Alerting Recommendations
| Alert | Condition | Severity |
|---|---|---|
| Connection exhaustion | connections.current > 80% of tier max for 5 min | P1 — New connections will fail |
| Replication lag critical | replication_lag > 30 seconds for 5 min | P1 — Secondaries serving stale data |
| Read latency spike | oplatencies.reads.avg > 50ms for 10 min | P2 — Context retrieval degraded |
| Page faults sustained | page_faults rate > 100/min for 15 min | P2 — Working set exceeds cache |
| Oplog window shrinking | oplog_window < 2 hours | P2 — Risk of replica resync |
| Storage 80% | storage_size > 80% provisioned | P3 — Plan capacity increase |
Correlating MongoDB with the Rest of Your Stack
The real power of Datadog for MongoDB monitoring isn't the MongoDB metrics alone — it's the correlation. When your AI agent's P99 latency spikes from 200ms to 2 seconds, you need to see in one view: Was it the application code? Redis cache miss spike? MongoDB read latency? Kubernetes pod restart? Network issue?

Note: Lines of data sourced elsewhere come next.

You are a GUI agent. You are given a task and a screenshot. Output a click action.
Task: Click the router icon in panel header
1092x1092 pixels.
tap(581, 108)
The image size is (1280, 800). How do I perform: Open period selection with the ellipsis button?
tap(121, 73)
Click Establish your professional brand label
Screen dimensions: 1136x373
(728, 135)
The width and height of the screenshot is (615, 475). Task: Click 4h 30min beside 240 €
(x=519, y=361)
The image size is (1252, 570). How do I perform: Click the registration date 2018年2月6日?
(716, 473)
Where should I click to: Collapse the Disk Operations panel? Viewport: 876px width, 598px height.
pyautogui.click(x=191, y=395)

- Create a Service Map that links your application → Redis → MongoDB. Datadog APM traces show which database call contributed to end-to-end latency.
- Use Datadog Notebooks for incident investigation — pull MongoDB latency, Redis latency, application errors, and Kubernetes events into one timeline.
- Tag MongoDB metrics with environment, cluster_name, and database to filter by service or team.
- Set up Composite Monitors — alert when MongoDB latency AND application error rate both spike (reduces false positives from either alone).
A MongoDB latency spike means nothing in isolation. It means everything when you can see it alongside the Redis cache miss that caused it and the application timeout it produced.